BRIEF:
Only the number is wanted: count the lines in the data with "Switch" in them.

EXERCISE DATA:
+ + + + + + +

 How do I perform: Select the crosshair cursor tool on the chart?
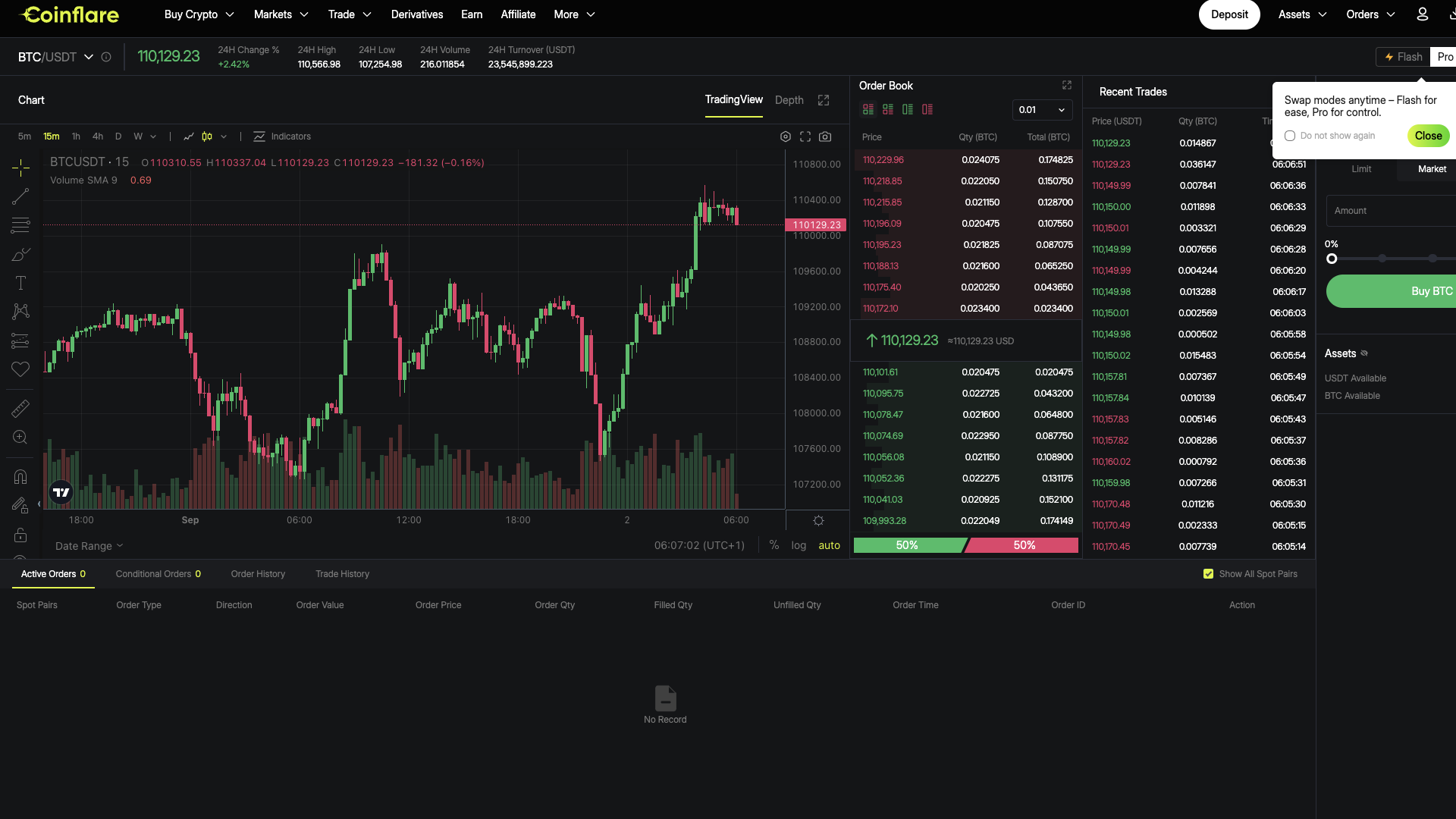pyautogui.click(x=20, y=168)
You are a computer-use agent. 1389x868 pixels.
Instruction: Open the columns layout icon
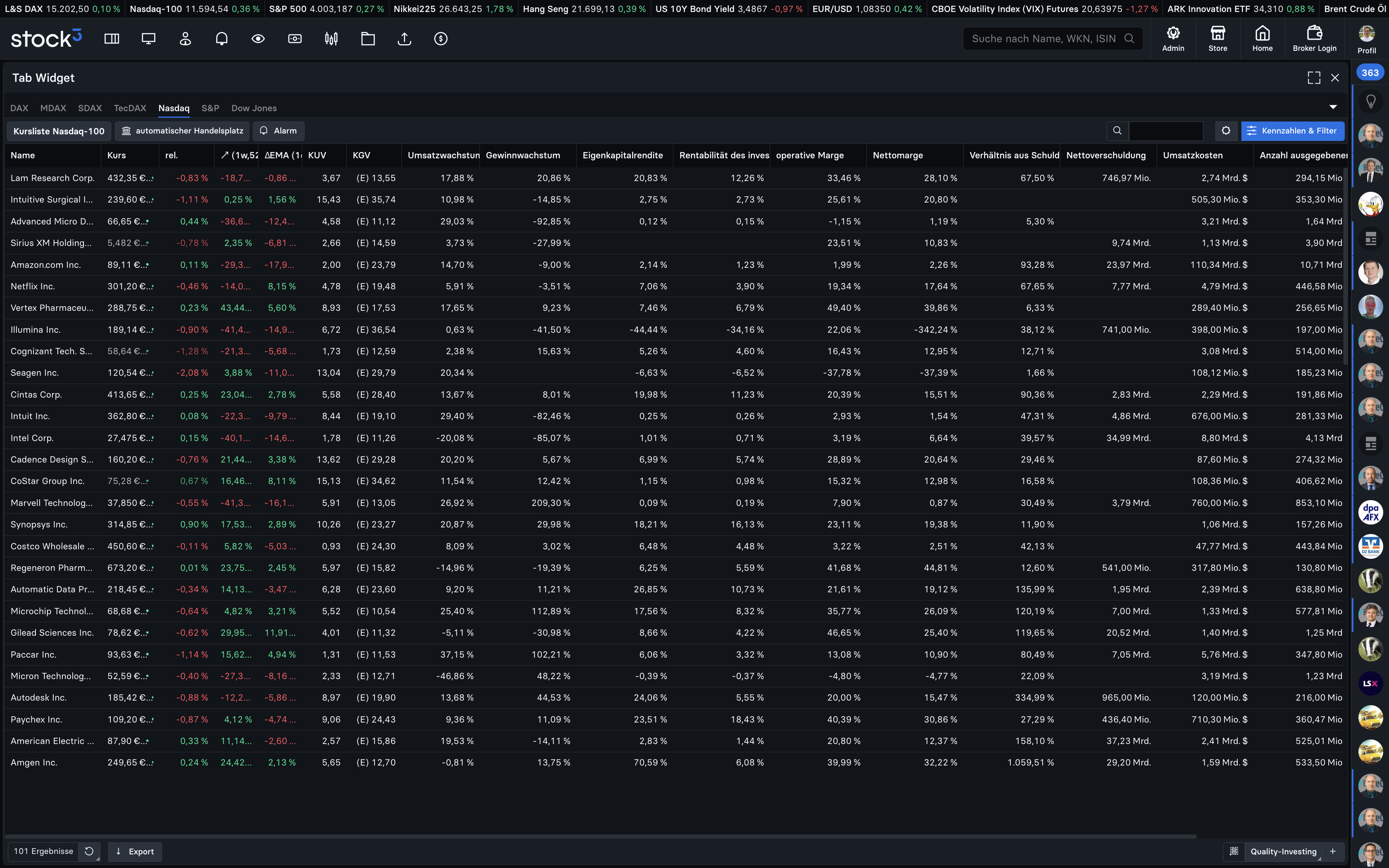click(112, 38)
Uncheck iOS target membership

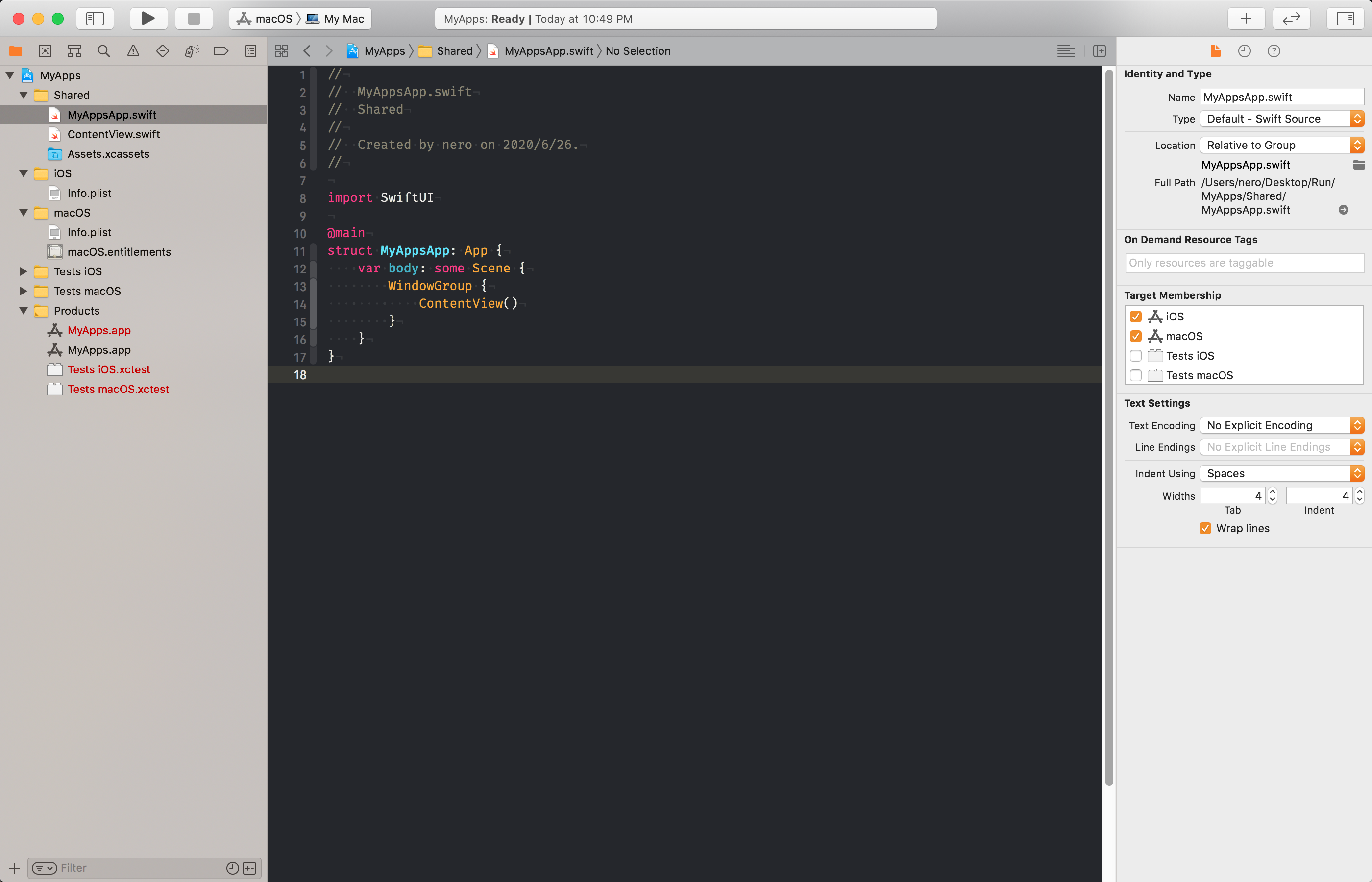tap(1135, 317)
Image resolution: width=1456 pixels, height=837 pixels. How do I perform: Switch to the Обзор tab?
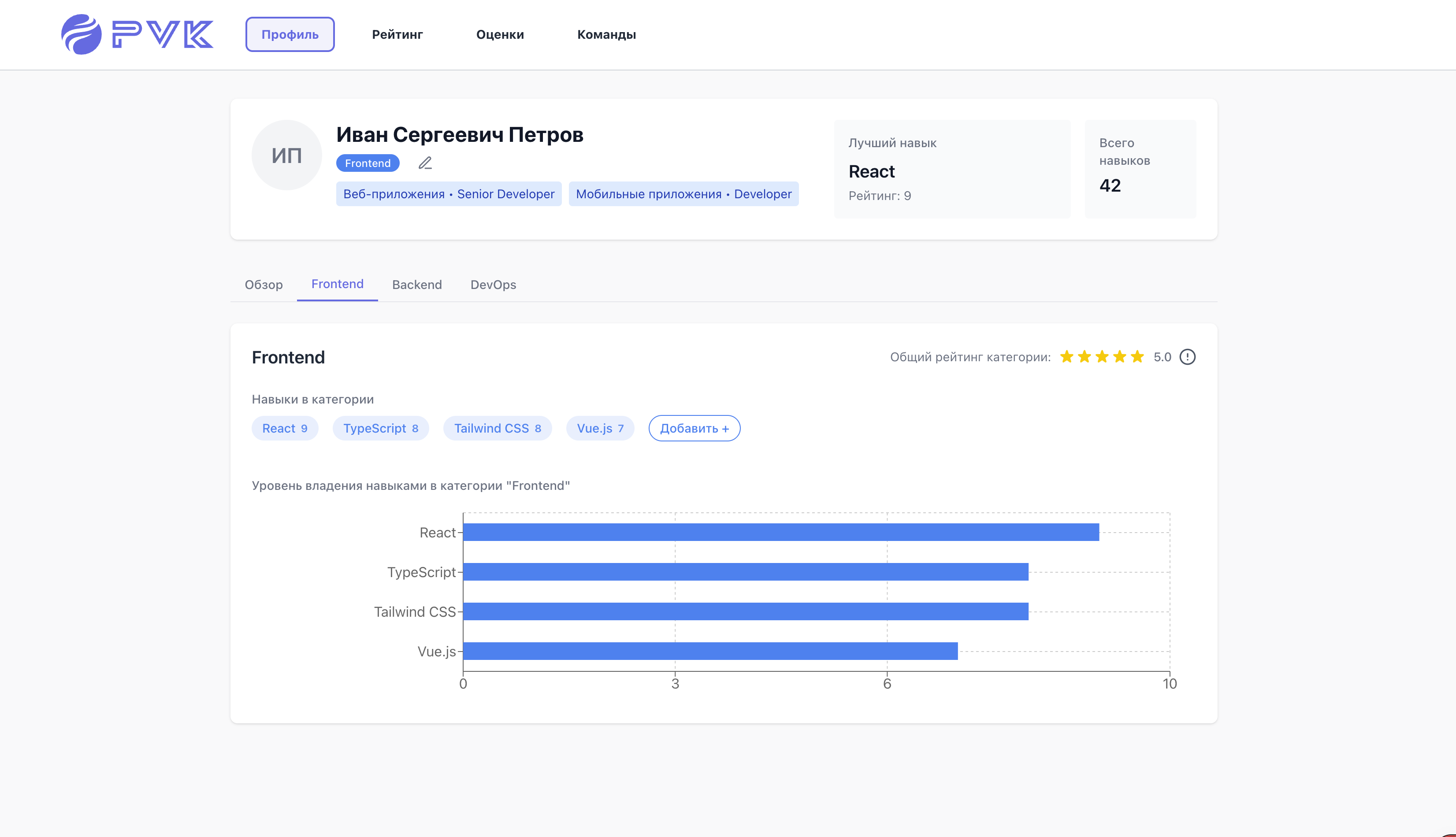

+ + + + + + +

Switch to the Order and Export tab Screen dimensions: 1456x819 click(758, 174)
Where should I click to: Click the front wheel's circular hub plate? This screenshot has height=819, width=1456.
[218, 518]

+ + + + + + +

EXPECTED ANSWER:
2